We built alternative CONCAT trees using the posterior mean site frequency (PMSF) method38 implemented in IQ-TREE, which considers mixture classes of rates and substitution models (here the LG model) across sites. Because this method is computationally expensive, we downsampled the 10,575 taxa to 1000 (see below for the taxon downsampling strategy). ModelFinder (which is part of IQ-TREE)67 was used to select an optimal model among the empirical profile mixture models C10 to C6068, plus the site homogenous model (with Gamma rate across sites) as a control. This analysis consistently chose C60 as the optimal model for all tests. Therefore, we used the LG + C60 model for PMSF phylogenetic reconstruction. PMSF requires a guide tree, which we obtained from ModelFinder results. Computational challenge limited this analysis to at most 1000 taxa (which consumed 1.43 TB memory, close to the 1.5 TB physical memory equipped in our high-memory nodes). Branch support values were computed using the ultrafast bootstrap (UFBoot)69 method implemented in IQ-TREE. In parallel to this analysis, we performed phylogenetic inference using the Gamma model ( + G) or the FreeRate70 model (+R) on the same 1000-taxon input data for comparison purpose.

Species tree reconstruction using implicit methods

We applied two implicit strategies for inferring the evolutionary relationships among the sampled genomes. They are not based on the alignment of homologous features across multiple genomes, but instead are based on the predefined distances among genomes. Specifically, they are the Jaccard distances defined by the MinHash signature (see above), and by the presence/absence of the 400 marker genes (see above). The conventional neighbor joining (NJ) method as implemented in ClearCut 1.0.971 was used to reconstruct phylogenetic trees from the two distance matrices, respectively.

Rooting and post-manipulation of species trees

We rooted the species tree at the branch connecting the Archaea clade and Bacteria clade, according to the widely adopted hypothesis of life evolution72,73,74. The absence of Eukaryota does not impact the placement of root, since Eukaryota is considered derived, as a sister group or ingroup of Archaea in this hypothesis. We want to remind readers that this hypothesis is not without controversy75,76. The discovery and study of CPR and other divergent or transitional groups may provide materials for a second examination of this hypothesis, although this is beyond the scope of this study.

Internal nodes were flipped to follow the descending order (i.e., child nodes are sorted from less descendants to more descendants). Incremental numbers were assigned to internal node IDs in a pre-order traversal of the tree starting from the root (i.e., root = N1, LCA of Archaea = N2, LCA of Bacteria = N3, etc.). These node IDs can be used as unique identifiers in downstream analyses and applications.

-------

**Using the information**.
(1) According to the methods text, how much memory did the PMSF analysis of 1000 taxa use?
(2) Reproduce word for word the part of the methods text between "Internal nodes were" and "analyses and applications.", inclusive.
You can do without the lines that come after this.

**Pixel coordinate grounding data**.
-------

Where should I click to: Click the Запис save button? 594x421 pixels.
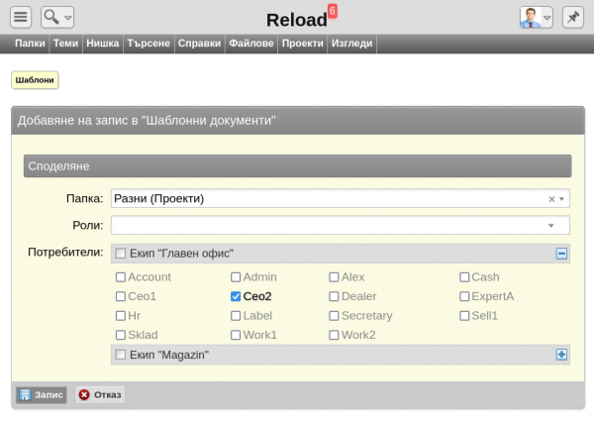point(41,394)
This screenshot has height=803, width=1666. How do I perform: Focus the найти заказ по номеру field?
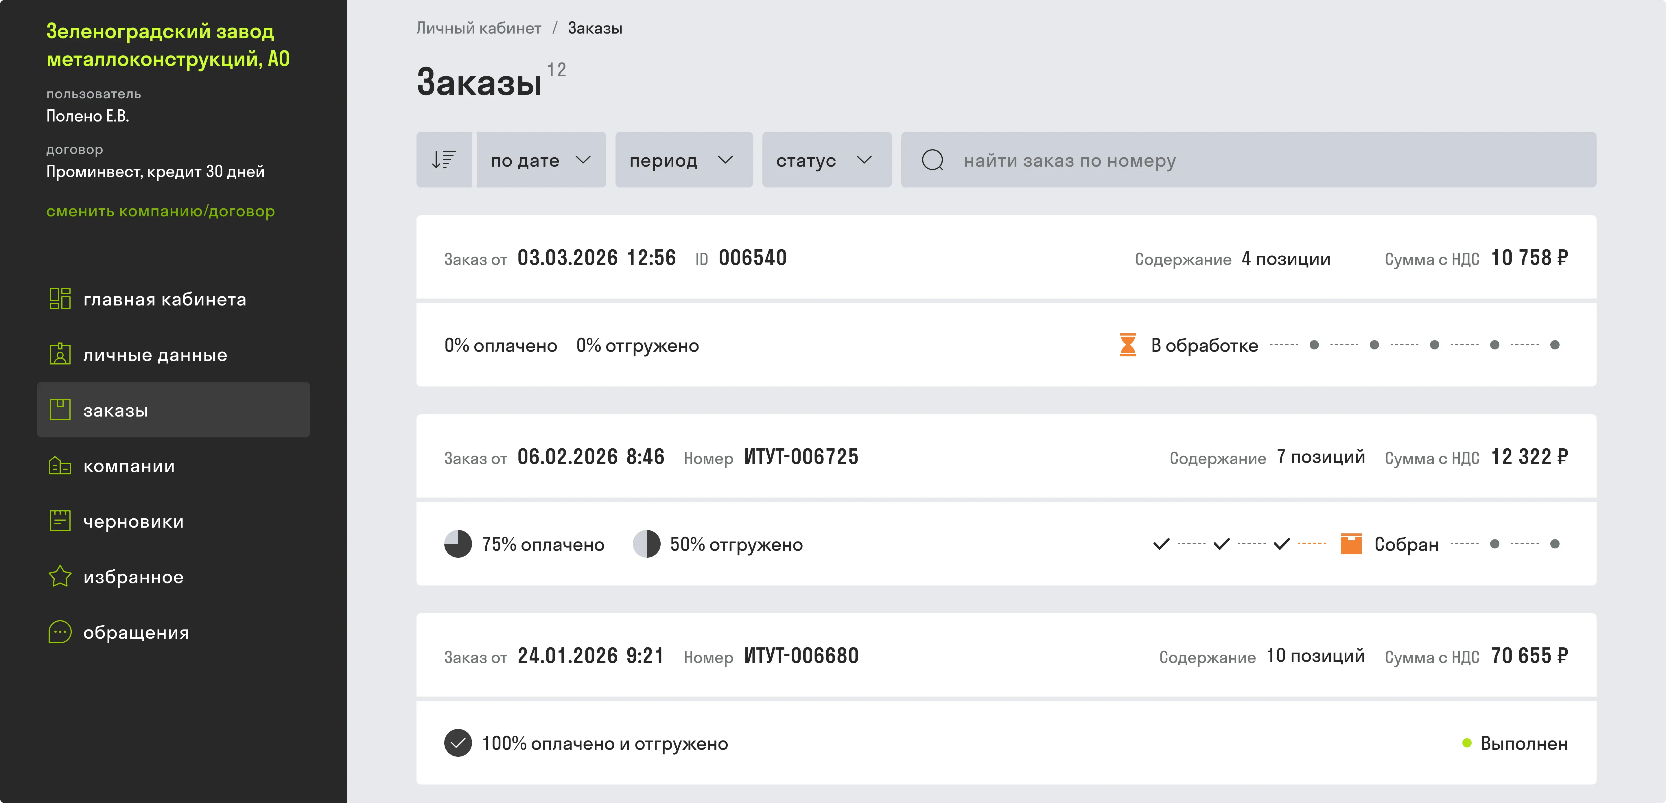(x=1248, y=160)
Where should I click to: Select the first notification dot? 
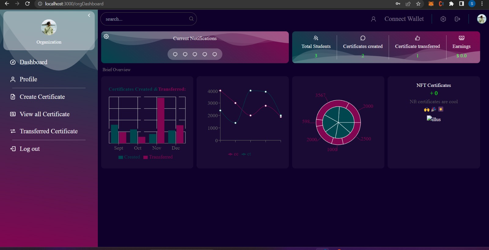(x=175, y=54)
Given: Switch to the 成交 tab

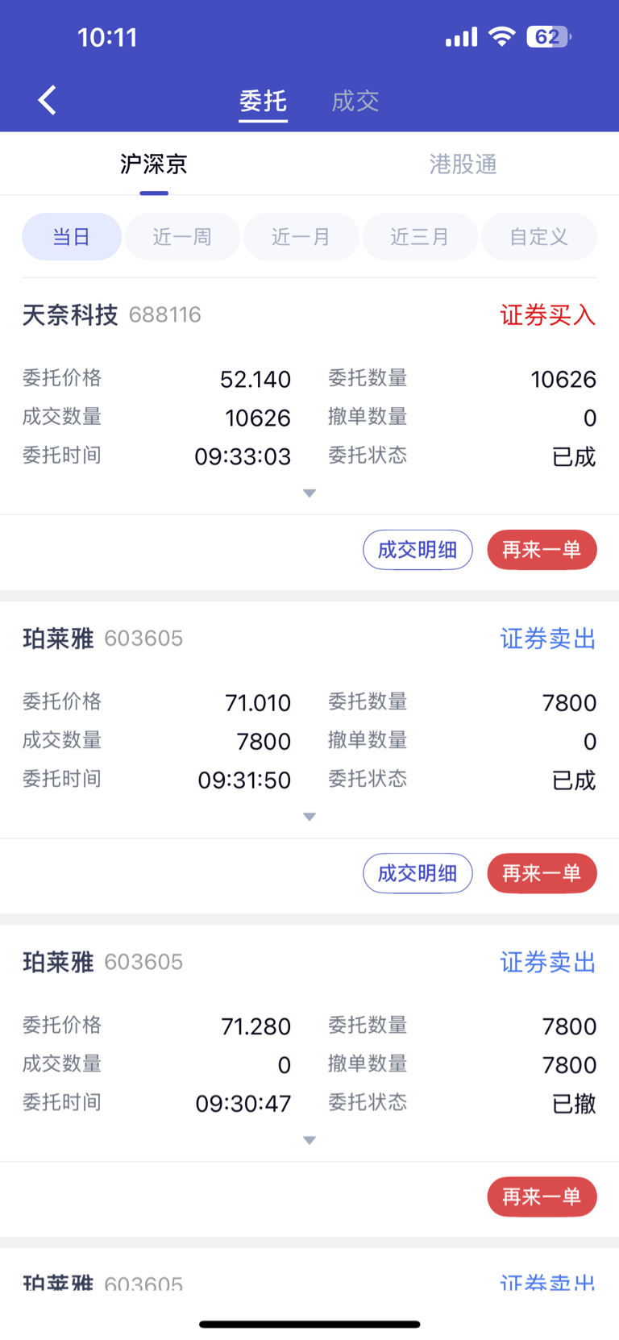Looking at the screenshot, I should click(355, 101).
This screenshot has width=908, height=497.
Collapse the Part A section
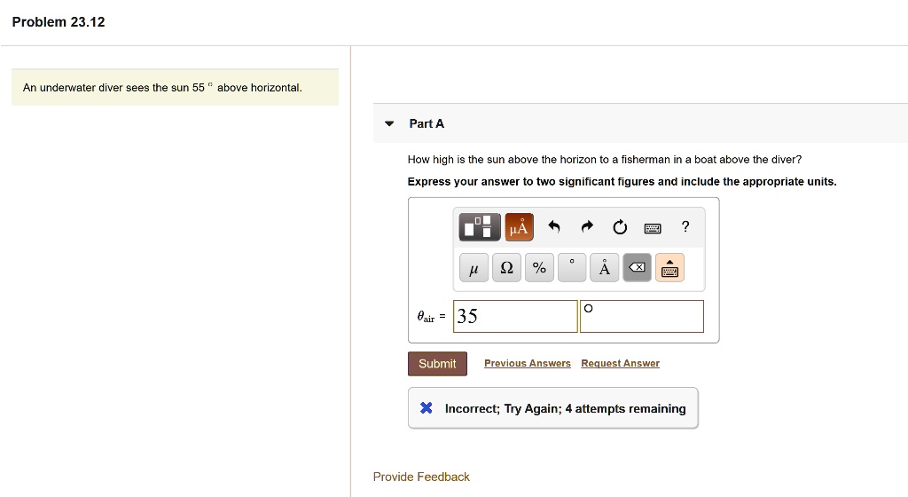tap(388, 124)
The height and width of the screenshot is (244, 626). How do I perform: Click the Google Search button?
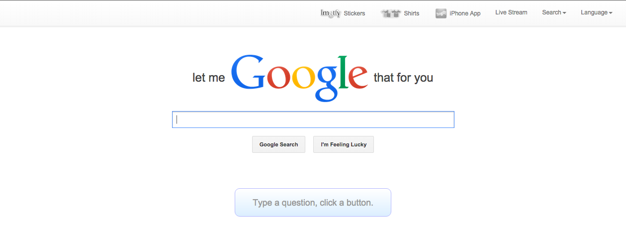coord(278,144)
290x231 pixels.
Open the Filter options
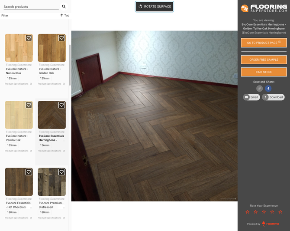[5, 15]
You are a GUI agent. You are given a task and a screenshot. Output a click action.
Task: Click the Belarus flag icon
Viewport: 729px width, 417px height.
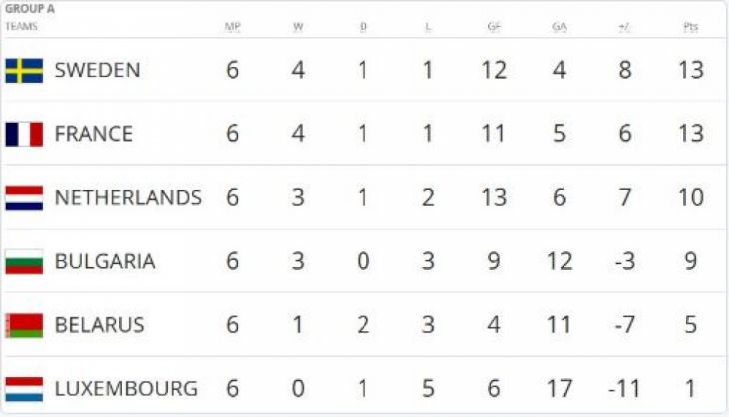point(24,325)
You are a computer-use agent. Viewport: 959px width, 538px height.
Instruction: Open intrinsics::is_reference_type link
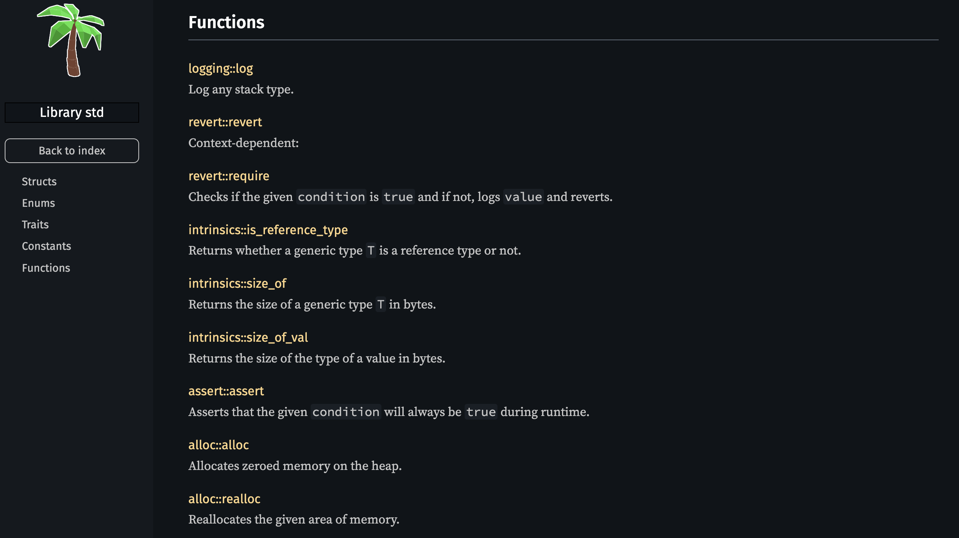click(268, 230)
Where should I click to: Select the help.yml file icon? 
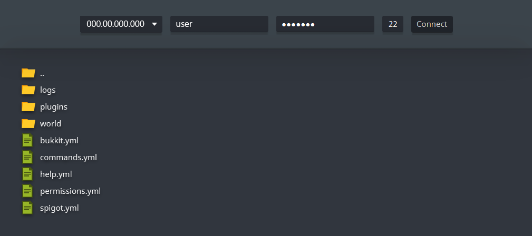(x=27, y=174)
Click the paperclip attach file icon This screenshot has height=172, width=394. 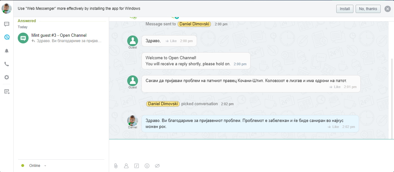pos(116,166)
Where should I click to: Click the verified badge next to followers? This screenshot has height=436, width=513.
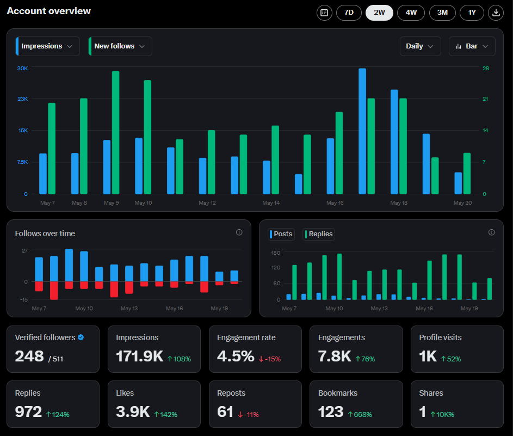(x=81, y=337)
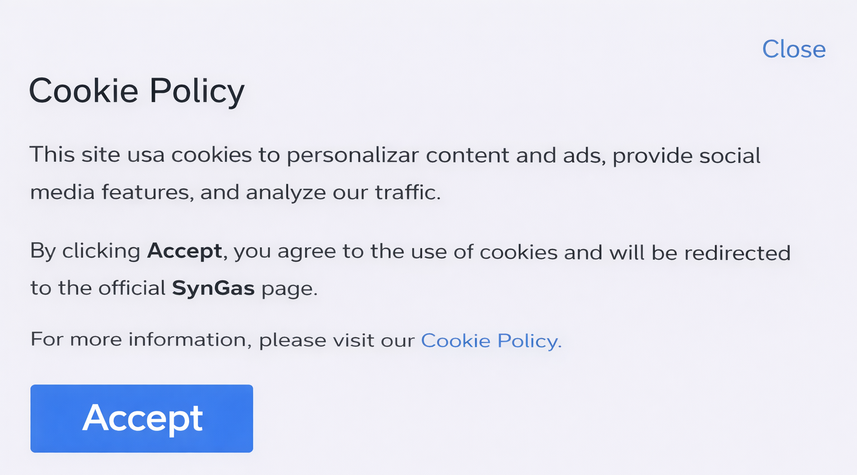The width and height of the screenshot is (857, 475).
Task: Click the bold Accept word in text
Action: tap(185, 251)
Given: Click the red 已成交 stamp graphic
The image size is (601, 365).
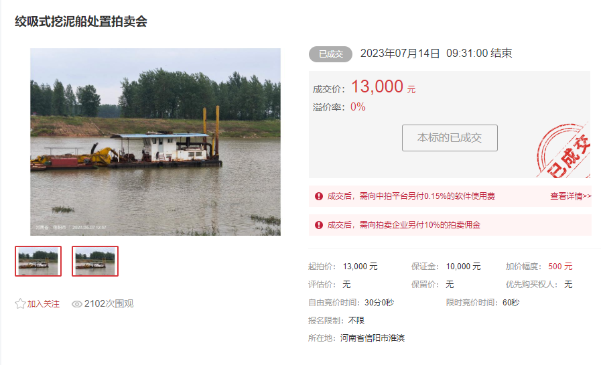Looking at the screenshot, I should pos(563,151).
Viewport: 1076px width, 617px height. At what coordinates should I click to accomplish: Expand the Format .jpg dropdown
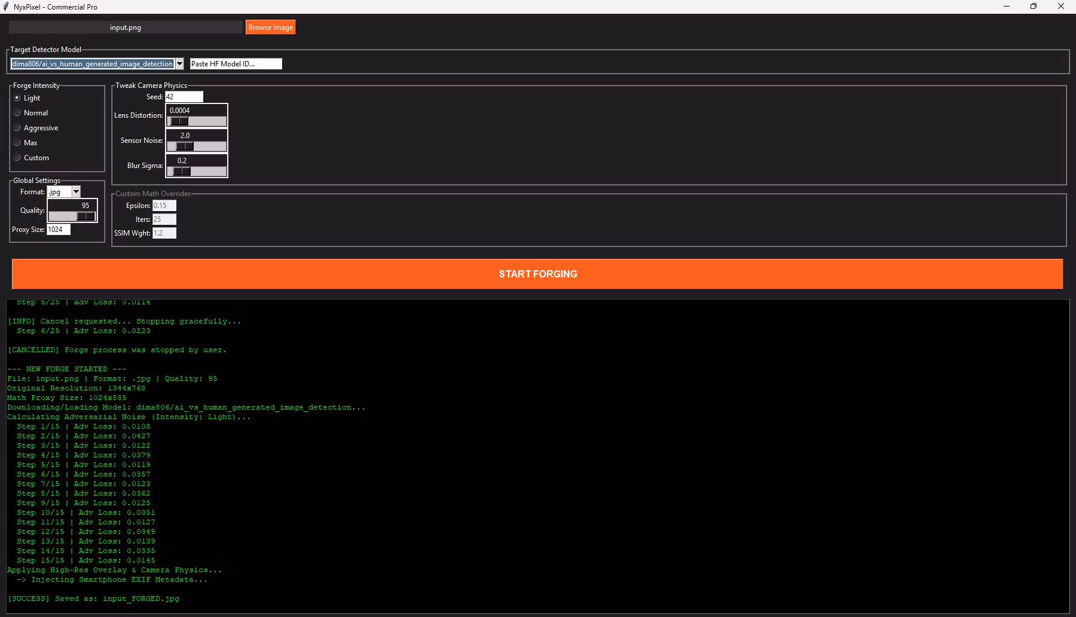pyautogui.click(x=76, y=192)

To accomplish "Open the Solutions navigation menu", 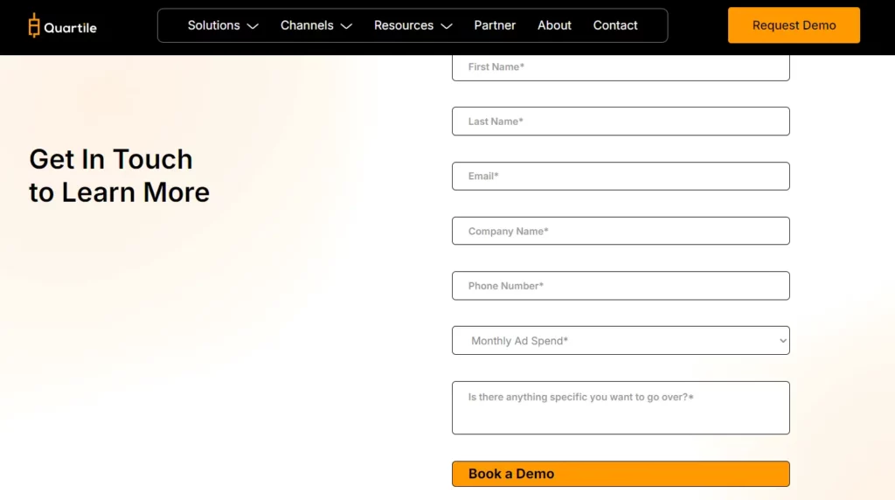I will point(214,25).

-------

**Responses for each task**.
(1) It used 1.43 TB of memory.

(2)
Internal nodes were flipped to follow the descending order (i.e., child nodes are sorted from less descendants to more descendants). Incremental numbers were assigned to internal node IDs in a pre-order traversal of the tree starting from the root (i.e., root = N1, LCA of Archaea = N2, LCA of Bacteria = N3, etc.). These node IDs can be used as unique identifiers in downstream analyses and applications.